§ **PROBLEM DETAILS**: Set down exactly the entries below, beginning at their first line and ending at the line with "Minimize the Paprika".

§ **Dataset excerpts**:
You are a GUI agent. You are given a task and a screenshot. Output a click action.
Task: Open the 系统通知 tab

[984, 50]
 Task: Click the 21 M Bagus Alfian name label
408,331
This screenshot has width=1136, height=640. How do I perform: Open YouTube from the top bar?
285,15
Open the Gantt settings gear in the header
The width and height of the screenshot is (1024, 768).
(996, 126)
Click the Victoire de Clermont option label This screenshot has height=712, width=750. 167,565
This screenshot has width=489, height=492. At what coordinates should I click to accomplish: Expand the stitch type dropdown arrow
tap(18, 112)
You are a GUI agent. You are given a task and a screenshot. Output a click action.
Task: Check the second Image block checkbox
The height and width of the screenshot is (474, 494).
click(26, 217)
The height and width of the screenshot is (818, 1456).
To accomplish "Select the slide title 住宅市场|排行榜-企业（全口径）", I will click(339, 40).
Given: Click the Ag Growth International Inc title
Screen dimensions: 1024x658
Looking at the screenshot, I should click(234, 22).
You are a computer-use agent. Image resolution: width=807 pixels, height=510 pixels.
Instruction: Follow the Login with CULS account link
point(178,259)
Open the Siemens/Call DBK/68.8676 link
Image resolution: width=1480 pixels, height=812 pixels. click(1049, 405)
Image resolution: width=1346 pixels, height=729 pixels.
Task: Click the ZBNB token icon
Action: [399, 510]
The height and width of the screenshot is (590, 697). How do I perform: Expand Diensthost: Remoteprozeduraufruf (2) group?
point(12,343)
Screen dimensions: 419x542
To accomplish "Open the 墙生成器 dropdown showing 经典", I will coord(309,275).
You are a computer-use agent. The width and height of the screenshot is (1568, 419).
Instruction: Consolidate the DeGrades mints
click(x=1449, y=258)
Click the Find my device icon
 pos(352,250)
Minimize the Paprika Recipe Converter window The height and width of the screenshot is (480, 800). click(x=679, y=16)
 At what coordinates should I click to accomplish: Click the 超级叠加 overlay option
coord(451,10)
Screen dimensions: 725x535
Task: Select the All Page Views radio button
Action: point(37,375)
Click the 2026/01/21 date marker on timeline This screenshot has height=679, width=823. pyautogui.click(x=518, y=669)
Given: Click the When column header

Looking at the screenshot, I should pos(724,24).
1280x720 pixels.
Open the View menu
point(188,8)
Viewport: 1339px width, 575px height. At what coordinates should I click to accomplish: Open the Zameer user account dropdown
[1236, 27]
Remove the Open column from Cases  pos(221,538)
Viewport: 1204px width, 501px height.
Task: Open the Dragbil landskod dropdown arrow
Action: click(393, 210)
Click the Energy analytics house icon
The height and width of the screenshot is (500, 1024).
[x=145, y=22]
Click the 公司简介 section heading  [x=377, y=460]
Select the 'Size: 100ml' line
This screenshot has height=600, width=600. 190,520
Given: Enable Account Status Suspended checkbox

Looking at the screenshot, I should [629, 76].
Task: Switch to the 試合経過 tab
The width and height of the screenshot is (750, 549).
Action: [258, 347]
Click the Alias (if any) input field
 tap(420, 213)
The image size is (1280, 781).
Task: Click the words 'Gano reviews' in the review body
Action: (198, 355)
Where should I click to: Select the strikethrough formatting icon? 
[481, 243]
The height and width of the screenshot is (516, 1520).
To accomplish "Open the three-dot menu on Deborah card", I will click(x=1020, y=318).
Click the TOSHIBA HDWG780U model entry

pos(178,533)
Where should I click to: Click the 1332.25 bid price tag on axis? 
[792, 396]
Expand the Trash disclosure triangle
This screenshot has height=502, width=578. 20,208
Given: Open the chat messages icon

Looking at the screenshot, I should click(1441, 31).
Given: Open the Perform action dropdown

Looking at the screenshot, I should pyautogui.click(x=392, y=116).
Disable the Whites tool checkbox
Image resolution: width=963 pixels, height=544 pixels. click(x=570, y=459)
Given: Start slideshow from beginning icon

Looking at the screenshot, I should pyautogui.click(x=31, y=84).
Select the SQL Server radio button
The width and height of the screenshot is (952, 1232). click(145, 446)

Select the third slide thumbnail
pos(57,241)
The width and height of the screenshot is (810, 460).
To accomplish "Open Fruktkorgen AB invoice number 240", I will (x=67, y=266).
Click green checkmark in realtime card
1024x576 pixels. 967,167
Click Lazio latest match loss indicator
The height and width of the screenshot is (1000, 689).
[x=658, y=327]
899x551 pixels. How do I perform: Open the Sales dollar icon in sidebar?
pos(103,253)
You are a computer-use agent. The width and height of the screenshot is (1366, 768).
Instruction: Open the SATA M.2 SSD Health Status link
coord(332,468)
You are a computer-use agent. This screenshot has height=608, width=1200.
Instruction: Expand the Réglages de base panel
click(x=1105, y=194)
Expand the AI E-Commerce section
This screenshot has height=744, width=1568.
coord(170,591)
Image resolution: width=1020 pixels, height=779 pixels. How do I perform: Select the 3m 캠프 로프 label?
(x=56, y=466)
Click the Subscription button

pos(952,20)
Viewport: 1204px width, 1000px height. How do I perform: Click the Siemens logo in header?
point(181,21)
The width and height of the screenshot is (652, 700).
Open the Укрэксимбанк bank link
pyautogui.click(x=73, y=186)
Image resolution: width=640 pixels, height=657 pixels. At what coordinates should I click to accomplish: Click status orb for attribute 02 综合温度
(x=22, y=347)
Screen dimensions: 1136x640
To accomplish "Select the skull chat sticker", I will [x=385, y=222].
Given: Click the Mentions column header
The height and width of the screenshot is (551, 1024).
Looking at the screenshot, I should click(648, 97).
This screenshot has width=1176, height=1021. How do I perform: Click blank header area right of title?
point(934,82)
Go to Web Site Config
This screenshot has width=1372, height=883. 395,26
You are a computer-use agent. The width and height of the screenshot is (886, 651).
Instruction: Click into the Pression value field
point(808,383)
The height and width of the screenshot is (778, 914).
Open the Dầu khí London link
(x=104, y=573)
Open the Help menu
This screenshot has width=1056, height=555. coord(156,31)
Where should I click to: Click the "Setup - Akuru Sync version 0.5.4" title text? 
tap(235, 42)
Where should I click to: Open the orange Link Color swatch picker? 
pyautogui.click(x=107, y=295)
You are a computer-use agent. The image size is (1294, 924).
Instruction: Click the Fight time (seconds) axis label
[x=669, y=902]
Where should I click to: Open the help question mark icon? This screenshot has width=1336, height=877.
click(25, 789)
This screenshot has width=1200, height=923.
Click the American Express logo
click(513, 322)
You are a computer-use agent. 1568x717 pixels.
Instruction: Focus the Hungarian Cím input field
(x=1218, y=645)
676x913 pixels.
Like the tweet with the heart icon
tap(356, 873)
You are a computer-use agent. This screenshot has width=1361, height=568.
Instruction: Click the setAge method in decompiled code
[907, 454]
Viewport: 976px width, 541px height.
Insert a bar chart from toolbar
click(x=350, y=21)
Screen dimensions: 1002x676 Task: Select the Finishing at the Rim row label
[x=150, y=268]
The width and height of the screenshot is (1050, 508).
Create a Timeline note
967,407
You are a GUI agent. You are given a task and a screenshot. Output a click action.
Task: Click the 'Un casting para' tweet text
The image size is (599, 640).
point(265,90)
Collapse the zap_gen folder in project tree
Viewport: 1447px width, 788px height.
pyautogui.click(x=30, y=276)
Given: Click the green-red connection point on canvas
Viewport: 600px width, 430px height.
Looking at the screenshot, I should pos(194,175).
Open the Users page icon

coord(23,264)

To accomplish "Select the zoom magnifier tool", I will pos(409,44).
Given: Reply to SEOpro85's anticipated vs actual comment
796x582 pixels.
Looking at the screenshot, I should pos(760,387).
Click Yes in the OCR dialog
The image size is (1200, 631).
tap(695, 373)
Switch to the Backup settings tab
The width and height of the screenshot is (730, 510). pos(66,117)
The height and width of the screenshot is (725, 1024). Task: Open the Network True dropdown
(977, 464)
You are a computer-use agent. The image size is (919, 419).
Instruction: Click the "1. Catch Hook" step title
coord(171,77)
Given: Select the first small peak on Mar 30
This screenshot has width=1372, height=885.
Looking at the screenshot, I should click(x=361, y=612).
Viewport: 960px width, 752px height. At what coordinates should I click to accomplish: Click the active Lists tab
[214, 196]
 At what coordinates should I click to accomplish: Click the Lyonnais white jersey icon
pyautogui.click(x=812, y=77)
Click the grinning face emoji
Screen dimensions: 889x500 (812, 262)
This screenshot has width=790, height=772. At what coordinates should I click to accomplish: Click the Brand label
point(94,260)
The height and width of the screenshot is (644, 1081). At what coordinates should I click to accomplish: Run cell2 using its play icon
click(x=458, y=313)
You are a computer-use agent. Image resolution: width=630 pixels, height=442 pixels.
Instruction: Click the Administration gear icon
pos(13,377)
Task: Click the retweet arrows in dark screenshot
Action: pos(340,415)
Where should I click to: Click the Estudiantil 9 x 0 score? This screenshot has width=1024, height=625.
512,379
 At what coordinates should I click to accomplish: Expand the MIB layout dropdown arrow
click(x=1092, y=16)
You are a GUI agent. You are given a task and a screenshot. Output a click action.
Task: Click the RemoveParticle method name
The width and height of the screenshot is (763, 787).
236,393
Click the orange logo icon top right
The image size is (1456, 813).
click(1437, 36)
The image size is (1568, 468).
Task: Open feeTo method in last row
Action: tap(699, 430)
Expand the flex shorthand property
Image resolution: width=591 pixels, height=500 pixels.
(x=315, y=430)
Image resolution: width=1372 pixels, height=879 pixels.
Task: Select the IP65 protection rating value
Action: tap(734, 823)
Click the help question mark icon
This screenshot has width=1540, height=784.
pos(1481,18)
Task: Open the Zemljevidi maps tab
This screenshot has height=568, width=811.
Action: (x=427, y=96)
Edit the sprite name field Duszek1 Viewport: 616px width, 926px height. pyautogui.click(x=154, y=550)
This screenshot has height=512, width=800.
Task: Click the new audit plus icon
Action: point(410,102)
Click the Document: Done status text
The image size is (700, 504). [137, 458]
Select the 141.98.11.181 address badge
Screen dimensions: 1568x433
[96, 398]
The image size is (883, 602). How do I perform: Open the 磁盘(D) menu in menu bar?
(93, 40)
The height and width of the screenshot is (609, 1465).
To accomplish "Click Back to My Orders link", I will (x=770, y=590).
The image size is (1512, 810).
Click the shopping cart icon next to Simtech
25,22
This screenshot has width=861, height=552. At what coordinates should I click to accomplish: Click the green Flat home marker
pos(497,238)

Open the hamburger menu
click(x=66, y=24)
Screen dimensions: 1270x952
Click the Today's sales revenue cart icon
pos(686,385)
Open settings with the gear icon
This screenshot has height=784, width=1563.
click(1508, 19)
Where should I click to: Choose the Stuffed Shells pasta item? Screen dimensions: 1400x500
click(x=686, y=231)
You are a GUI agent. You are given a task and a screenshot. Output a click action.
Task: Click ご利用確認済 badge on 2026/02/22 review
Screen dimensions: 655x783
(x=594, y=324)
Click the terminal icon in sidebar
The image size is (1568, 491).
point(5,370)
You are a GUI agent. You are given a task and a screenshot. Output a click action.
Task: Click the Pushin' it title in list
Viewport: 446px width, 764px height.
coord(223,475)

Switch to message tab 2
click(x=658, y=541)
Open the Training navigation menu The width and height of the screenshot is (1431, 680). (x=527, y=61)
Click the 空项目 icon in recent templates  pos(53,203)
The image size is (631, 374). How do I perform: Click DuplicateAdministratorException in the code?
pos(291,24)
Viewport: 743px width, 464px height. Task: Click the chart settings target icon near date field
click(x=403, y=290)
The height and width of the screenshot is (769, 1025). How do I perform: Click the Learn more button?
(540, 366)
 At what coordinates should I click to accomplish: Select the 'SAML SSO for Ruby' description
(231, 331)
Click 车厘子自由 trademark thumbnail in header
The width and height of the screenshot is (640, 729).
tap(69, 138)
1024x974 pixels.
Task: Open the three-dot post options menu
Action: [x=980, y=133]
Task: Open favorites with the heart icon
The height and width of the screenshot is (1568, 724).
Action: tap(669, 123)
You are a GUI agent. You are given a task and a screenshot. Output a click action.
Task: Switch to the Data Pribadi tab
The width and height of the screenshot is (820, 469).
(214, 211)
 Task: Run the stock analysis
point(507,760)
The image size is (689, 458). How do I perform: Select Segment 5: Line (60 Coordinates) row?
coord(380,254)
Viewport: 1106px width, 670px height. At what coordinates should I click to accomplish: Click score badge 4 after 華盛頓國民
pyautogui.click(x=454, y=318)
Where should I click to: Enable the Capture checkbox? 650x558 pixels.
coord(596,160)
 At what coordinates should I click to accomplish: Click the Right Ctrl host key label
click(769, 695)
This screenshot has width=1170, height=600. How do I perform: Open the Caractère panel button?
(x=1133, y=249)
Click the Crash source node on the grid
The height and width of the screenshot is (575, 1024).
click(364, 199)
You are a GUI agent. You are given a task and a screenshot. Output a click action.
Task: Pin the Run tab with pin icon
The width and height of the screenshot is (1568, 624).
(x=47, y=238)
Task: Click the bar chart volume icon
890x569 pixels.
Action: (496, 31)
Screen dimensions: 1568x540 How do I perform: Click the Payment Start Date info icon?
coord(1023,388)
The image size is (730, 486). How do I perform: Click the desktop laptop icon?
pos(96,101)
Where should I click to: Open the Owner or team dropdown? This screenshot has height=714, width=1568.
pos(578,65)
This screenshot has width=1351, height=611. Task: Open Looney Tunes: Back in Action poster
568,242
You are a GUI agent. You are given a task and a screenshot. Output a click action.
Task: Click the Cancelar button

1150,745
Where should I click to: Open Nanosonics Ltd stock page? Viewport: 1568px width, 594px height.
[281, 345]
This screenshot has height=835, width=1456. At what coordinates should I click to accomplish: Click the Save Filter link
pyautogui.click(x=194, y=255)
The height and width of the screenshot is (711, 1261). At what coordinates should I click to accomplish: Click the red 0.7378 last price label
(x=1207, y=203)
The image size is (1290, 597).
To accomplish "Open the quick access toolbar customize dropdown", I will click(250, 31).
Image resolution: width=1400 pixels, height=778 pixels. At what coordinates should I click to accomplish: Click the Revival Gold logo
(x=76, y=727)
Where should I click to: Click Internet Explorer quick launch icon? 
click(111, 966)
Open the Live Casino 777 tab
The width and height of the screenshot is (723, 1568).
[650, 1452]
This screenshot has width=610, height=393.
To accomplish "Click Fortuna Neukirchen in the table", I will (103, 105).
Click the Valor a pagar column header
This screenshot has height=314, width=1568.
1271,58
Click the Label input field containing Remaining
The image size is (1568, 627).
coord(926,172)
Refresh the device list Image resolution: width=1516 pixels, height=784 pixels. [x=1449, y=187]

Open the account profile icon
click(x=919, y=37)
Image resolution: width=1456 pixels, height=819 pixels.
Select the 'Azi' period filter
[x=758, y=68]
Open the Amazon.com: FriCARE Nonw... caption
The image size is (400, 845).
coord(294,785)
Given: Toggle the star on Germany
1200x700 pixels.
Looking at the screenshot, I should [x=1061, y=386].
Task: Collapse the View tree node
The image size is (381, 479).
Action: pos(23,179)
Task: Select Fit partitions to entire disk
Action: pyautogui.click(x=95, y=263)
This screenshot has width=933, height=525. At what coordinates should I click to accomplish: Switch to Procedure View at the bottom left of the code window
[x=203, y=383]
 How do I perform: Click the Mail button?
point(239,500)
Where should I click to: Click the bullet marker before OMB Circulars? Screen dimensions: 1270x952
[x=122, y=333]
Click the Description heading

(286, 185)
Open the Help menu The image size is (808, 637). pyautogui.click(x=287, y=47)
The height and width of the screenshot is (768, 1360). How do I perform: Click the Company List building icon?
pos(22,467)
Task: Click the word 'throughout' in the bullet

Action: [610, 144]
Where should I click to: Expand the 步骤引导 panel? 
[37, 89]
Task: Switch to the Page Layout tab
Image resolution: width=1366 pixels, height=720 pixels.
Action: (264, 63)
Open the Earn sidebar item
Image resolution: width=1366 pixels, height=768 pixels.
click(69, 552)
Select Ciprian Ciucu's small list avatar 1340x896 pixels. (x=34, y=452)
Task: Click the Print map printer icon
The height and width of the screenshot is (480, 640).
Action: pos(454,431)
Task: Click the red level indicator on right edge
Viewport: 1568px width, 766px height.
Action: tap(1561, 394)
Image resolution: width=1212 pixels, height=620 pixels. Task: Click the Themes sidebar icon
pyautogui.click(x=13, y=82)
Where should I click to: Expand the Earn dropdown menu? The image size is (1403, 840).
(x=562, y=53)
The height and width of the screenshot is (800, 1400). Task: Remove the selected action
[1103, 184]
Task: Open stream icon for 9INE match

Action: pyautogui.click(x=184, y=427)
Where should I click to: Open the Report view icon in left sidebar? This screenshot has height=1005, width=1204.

§ **REPLY**:
You are a GUI agent. You are given a task and a screenshot. Output a click action.
Task: Open the 系统通知 tab

[984, 50]
 Task: Click the 21 M Bagus Alfian name label
408,331
This screenshot has width=1136, height=640. How do I perform: Open YouTube from the top bar?
285,15
Open the Gantt settings gear in the header
The width and height of the screenshot is (1024, 768).
(996, 126)
Click the Victoire de Clermont option label This screenshot has height=712, width=750. 167,565
This screenshot has width=489, height=492. At what coordinates should I click to accomplish: Expand the stitch type dropdown arrow
tap(18, 112)
You are a GUI agent. You are given a task and a screenshot. Output a click action.
Task: Check the second Image block checkbox
The height and width of the screenshot is (474, 494).
click(26, 217)
The height and width of the screenshot is (818, 1456).
To accomplish "Select the slide title 住宅市场|排行榜-企业（全口径）", I will click(339, 40).
Given: Click the Ag Growth International Inc title
Screen dimensions: 1024x658
Looking at the screenshot, I should click(234, 22).
You are a computer-use agent. Image resolution: width=807 pixels, height=510 pixels.
Instruction: Follow the Login with CULS account link
point(178,259)
Open the Siemens/Call DBK/68.8676 link
Image resolution: width=1480 pixels, height=812 pixels. click(1049, 405)
Image resolution: width=1346 pixels, height=729 pixels.
Task: Click the ZBNB token icon
Action: [399, 510]
The height and width of the screenshot is (590, 697). How do I perform: Expand Diensthost: Remoteprozeduraufruf (2) group?
point(12,343)
Screen dimensions: 419x542
To accomplish "Open the 墙生成器 dropdown showing 经典", I will coord(309,275).
You are a computer-use agent. The width and height of the screenshot is (1568, 419).
Instruction: Consolidate the DeGrades mints
click(x=1449, y=258)
Click the Find my device icon
 pos(352,250)
Minimize the Paprika Recipe Converter window The height and width of the screenshot is (480, 800). click(x=679, y=16)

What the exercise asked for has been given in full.